**YOUR OBJECTIVE:** Convert the lines of the listing, starting at the line that contains "You are a GUI" and ending at the line that contains "(x=187, y=205)", into a JSON list of strings with one string per line and no entries for blank lines. Leave the pictures out of the result.

**SOURCE DATA:**
%%

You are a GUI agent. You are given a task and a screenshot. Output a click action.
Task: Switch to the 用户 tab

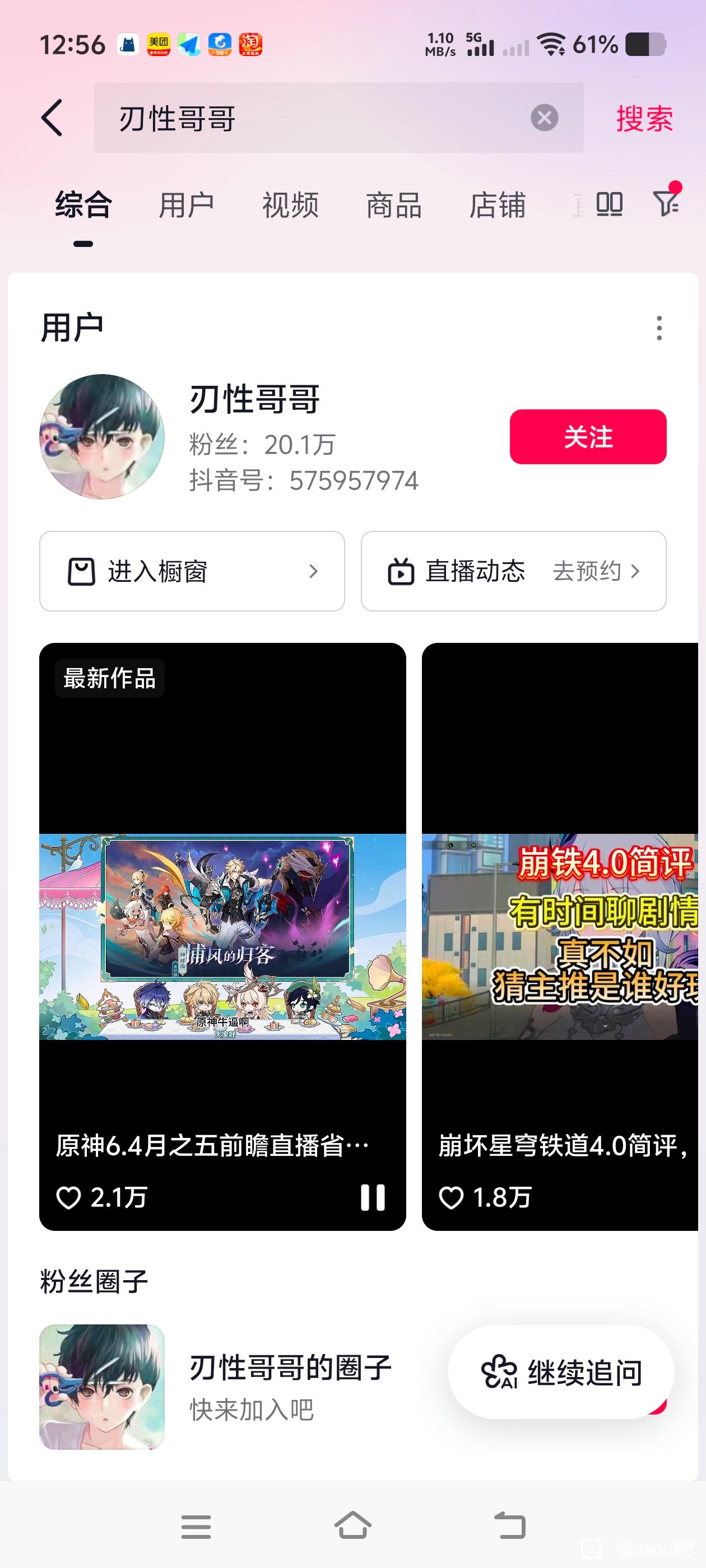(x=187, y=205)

%%
%%

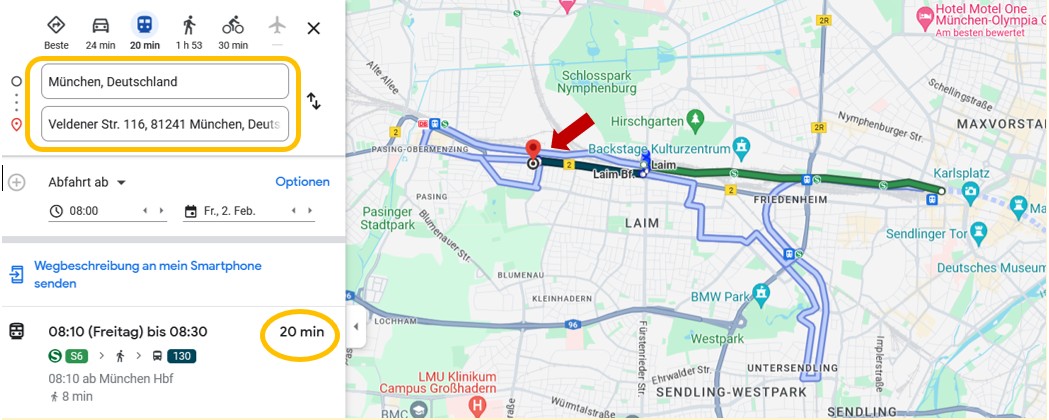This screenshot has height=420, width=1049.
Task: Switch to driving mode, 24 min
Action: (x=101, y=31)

%%

**FINISHED TASK:**
[
  "You are a GUI agent. You are given a task and a screenshot. Output a click action.",
  "Task: Switch to the 用户 tab",
  "(x=187, y=205)"
]